§ **What is expected**: Return exactly the span of lines in the following data that opens with the line containing "Where should I click to: Change" and closes with the line containing "Task: Open settings for the SMA indicator". Include nothing else.
· · · ·
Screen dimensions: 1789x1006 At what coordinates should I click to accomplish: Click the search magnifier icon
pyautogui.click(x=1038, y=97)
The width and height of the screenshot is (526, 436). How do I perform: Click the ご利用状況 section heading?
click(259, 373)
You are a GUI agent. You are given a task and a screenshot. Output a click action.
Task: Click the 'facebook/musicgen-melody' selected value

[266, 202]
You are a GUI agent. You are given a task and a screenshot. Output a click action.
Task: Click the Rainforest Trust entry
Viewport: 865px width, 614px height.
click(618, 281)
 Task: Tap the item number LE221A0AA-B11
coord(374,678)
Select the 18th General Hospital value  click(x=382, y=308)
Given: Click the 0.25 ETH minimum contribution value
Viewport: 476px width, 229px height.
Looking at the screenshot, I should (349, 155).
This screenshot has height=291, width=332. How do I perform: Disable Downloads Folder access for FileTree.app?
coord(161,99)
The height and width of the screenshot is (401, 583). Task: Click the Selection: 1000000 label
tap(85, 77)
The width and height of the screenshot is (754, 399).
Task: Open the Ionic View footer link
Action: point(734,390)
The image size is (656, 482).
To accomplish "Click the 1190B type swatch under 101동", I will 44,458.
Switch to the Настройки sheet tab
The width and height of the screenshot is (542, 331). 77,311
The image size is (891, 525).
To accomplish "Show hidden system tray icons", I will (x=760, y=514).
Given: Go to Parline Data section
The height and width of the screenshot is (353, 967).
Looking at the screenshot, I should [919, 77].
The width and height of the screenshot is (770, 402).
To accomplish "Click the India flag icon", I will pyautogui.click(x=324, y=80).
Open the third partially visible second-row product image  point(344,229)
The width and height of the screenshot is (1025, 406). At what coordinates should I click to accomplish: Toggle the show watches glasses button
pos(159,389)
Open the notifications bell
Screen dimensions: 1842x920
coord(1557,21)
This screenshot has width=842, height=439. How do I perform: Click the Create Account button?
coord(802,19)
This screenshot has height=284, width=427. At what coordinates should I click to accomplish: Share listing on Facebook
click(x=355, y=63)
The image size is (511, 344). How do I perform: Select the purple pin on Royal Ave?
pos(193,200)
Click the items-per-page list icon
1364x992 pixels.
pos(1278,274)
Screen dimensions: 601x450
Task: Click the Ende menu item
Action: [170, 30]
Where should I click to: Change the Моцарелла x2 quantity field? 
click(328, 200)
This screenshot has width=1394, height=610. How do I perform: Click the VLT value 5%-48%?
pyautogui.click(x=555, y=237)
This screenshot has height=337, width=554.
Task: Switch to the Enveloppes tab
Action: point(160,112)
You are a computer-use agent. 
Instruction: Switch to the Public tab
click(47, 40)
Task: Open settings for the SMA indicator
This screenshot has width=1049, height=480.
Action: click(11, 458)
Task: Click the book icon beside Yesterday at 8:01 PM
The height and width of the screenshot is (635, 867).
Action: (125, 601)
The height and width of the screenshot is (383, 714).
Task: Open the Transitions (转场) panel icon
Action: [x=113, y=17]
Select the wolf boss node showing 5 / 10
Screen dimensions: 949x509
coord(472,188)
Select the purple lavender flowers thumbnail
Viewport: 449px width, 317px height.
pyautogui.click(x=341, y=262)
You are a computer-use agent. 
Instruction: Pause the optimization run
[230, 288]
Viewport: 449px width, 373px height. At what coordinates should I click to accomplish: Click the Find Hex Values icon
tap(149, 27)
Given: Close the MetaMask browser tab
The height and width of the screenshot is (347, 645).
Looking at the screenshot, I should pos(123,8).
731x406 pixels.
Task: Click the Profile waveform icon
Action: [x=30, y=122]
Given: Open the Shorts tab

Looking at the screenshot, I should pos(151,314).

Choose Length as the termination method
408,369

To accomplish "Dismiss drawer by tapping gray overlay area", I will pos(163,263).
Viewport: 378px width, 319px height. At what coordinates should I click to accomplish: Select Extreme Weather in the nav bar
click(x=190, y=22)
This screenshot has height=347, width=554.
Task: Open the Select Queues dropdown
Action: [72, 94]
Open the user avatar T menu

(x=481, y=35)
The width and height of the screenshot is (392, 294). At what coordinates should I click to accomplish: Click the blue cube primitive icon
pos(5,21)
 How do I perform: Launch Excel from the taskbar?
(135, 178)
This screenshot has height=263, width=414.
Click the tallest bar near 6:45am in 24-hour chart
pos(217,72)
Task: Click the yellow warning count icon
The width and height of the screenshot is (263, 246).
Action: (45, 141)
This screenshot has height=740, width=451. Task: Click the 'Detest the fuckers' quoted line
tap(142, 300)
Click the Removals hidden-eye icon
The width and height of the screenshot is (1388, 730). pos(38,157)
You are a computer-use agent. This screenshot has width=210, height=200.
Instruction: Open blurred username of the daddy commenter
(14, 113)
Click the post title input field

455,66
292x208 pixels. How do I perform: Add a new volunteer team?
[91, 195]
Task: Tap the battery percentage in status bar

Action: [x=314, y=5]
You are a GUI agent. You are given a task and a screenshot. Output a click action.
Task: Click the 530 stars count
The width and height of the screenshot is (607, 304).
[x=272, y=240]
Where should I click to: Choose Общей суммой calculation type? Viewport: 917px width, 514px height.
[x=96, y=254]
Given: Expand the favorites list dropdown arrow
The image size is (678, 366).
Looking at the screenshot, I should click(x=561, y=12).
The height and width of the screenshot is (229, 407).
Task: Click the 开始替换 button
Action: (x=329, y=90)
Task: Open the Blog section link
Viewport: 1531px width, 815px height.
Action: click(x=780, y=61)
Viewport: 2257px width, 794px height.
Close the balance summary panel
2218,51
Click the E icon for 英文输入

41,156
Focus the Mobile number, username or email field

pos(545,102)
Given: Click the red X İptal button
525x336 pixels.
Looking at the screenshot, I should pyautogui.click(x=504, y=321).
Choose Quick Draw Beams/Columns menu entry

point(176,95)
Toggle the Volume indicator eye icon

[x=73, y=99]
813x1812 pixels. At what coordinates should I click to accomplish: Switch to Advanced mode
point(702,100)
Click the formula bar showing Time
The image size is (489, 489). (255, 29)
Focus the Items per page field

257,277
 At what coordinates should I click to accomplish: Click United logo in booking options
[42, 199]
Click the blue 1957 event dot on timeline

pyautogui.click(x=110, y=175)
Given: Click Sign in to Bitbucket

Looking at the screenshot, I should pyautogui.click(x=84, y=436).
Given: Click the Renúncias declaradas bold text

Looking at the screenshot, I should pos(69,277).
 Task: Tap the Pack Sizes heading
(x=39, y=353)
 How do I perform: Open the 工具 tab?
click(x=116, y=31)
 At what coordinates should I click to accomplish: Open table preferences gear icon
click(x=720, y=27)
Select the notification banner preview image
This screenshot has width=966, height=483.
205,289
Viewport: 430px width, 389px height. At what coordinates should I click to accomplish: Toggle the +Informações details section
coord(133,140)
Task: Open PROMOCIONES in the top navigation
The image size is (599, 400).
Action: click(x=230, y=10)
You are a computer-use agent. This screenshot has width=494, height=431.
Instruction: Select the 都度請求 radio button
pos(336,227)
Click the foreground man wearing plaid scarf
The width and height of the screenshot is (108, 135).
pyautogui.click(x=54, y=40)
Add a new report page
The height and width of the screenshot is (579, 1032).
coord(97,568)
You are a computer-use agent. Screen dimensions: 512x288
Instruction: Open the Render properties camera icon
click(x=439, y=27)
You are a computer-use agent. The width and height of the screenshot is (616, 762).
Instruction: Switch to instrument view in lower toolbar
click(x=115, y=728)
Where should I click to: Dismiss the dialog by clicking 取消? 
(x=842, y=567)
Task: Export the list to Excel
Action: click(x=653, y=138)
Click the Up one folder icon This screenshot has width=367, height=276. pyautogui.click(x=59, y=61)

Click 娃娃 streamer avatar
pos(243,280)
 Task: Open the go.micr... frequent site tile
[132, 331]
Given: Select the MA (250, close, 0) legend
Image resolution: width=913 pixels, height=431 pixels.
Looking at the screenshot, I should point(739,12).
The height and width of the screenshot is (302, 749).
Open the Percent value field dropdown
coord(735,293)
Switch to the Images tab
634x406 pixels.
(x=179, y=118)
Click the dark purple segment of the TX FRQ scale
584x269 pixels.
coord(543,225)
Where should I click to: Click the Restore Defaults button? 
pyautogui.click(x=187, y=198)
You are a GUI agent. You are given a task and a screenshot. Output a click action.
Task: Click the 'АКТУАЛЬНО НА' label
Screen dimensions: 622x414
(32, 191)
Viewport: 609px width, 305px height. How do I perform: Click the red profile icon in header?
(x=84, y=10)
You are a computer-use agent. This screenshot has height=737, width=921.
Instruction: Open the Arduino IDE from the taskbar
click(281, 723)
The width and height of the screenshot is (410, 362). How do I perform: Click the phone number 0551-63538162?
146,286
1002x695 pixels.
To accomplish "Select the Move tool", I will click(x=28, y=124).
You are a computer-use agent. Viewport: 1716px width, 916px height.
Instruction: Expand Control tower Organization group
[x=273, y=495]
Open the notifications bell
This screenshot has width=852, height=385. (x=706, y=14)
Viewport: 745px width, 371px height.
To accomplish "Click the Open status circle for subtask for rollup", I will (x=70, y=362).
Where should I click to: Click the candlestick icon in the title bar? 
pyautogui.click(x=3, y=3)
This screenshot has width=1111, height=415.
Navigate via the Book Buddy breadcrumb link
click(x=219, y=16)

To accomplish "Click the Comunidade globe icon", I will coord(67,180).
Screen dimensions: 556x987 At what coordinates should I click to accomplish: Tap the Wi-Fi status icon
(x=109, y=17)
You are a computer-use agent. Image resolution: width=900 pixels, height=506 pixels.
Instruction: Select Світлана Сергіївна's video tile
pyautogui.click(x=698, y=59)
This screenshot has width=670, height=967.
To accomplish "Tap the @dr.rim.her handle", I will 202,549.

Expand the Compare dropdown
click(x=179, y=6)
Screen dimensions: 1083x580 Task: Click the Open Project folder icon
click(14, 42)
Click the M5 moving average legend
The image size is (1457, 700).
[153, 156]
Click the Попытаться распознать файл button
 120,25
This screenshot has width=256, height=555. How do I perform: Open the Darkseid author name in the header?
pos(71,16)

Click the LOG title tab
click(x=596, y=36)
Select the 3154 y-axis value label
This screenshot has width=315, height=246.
· · · ·
§ **Exercise answer**:
Where should I click to: Change the Моцарелла x2 quantity field? 
click(328, 200)
This screenshot has width=1394, height=610. How do I perform: Click the VLT value 5%-48%?
pyautogui.click(x=555, y=237)
This screenshot has height=337, width=554.
Task: Switch to the Enveloppes tab
Action: point(160,112)
You are a computer-use agent. 
Instruction: Switch to the Public tab
click(47, 40)
Task: Open settings for the SMA indicator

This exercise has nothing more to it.